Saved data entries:
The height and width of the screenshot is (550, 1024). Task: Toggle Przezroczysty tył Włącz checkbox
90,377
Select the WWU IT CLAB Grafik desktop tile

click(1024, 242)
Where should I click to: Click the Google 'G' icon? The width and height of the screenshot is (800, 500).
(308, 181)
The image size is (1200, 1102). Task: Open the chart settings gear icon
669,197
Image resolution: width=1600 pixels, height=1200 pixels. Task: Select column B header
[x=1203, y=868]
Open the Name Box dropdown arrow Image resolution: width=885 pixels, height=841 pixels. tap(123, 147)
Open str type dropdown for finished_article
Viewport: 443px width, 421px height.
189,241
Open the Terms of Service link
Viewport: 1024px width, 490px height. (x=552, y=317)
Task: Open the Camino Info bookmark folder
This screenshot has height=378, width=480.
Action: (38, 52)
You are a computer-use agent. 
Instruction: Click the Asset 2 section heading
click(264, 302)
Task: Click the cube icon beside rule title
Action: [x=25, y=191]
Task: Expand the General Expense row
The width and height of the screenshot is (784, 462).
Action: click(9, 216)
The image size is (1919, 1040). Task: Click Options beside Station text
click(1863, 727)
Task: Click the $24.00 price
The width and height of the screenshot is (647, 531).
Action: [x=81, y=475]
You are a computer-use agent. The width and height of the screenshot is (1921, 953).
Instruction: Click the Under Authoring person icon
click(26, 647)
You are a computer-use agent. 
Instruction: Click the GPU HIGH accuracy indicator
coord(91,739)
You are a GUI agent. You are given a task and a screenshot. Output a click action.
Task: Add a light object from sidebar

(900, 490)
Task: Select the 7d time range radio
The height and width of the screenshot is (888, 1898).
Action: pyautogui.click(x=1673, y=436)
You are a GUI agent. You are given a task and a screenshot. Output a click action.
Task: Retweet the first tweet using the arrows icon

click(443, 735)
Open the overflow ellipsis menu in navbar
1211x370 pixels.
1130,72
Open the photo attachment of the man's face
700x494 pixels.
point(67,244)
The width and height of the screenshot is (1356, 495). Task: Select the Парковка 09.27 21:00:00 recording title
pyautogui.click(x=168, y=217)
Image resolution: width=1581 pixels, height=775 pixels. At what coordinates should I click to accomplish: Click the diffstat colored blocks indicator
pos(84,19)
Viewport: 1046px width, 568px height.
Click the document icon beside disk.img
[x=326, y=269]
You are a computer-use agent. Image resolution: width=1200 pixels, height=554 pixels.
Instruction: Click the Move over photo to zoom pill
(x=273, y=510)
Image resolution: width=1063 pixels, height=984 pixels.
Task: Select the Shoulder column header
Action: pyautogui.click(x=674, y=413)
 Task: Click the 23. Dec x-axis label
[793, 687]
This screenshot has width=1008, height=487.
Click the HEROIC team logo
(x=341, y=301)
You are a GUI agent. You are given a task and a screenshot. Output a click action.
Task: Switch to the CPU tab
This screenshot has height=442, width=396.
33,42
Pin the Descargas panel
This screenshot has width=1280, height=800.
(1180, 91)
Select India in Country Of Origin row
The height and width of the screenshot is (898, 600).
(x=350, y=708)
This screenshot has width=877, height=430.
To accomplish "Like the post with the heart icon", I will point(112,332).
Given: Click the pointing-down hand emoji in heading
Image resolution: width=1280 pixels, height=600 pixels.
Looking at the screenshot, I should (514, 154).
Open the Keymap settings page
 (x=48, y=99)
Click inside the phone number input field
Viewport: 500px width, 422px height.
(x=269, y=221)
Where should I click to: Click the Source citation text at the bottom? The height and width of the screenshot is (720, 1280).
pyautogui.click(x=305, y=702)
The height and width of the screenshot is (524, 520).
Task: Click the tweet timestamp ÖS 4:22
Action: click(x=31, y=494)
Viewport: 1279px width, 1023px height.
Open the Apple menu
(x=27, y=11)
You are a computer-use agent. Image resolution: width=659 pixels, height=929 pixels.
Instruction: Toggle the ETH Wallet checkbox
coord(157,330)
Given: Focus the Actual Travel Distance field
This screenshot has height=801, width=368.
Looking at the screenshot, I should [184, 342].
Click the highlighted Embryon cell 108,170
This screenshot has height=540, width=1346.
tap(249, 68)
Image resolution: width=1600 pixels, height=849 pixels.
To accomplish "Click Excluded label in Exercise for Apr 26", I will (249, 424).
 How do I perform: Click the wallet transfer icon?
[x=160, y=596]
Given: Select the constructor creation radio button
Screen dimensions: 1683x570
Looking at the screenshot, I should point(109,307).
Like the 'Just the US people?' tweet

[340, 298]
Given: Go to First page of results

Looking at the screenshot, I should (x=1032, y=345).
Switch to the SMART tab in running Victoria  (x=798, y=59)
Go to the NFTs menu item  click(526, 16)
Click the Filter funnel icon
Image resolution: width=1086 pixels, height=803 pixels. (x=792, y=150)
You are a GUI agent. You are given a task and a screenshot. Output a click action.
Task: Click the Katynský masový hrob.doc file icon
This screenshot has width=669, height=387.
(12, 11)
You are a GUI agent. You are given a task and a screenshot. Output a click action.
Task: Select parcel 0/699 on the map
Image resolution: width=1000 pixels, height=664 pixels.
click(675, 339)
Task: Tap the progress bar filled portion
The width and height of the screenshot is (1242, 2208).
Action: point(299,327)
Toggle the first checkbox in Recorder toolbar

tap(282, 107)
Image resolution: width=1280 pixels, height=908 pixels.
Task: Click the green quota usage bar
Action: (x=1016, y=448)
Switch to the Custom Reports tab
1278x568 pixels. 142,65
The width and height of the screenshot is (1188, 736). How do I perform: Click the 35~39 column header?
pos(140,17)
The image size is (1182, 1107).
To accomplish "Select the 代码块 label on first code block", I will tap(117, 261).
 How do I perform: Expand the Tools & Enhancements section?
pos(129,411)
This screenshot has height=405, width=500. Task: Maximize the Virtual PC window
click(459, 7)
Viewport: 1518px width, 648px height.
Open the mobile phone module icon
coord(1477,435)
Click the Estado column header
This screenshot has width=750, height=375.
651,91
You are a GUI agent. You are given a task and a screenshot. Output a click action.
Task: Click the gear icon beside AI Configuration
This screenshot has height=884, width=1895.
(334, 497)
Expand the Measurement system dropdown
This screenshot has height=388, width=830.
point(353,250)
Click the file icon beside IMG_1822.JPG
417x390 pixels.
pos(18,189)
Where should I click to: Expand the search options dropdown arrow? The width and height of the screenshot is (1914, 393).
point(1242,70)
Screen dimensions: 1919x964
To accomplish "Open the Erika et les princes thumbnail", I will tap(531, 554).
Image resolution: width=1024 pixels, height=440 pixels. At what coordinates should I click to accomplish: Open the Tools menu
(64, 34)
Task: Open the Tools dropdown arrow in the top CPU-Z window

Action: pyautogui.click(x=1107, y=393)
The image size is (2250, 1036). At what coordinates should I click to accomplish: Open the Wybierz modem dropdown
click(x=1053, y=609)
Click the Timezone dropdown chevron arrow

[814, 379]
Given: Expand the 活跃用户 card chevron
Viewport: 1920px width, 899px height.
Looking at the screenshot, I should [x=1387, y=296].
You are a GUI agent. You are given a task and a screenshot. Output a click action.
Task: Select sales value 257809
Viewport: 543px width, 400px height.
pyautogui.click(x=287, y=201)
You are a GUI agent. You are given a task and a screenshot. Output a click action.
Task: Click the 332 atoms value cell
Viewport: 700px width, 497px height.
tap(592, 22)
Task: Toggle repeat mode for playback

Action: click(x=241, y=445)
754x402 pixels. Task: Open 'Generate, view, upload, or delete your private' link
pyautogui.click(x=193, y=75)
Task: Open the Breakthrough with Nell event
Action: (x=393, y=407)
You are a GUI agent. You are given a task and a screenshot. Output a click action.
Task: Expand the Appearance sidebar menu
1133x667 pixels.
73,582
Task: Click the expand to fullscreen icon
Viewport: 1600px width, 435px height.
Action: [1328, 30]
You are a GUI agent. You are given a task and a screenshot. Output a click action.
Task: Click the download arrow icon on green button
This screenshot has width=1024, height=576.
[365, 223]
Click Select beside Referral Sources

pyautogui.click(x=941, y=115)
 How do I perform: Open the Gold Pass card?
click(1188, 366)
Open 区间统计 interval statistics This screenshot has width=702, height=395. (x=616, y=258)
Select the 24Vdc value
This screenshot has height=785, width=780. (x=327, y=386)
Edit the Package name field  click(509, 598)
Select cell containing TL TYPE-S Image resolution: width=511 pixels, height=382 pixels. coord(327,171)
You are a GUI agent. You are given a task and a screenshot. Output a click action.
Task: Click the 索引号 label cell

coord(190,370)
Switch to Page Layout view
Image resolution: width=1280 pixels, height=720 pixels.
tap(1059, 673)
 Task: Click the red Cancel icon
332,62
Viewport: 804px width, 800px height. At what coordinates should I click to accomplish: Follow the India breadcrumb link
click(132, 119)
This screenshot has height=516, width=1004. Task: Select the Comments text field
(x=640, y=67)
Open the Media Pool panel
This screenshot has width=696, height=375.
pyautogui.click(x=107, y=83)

THE TASK: Where a line of the entries above holds the word "button", return that line.

RESPONSE AREA:
Given: Select the constructor creation radio button
Task: Click the download arrow icon on green button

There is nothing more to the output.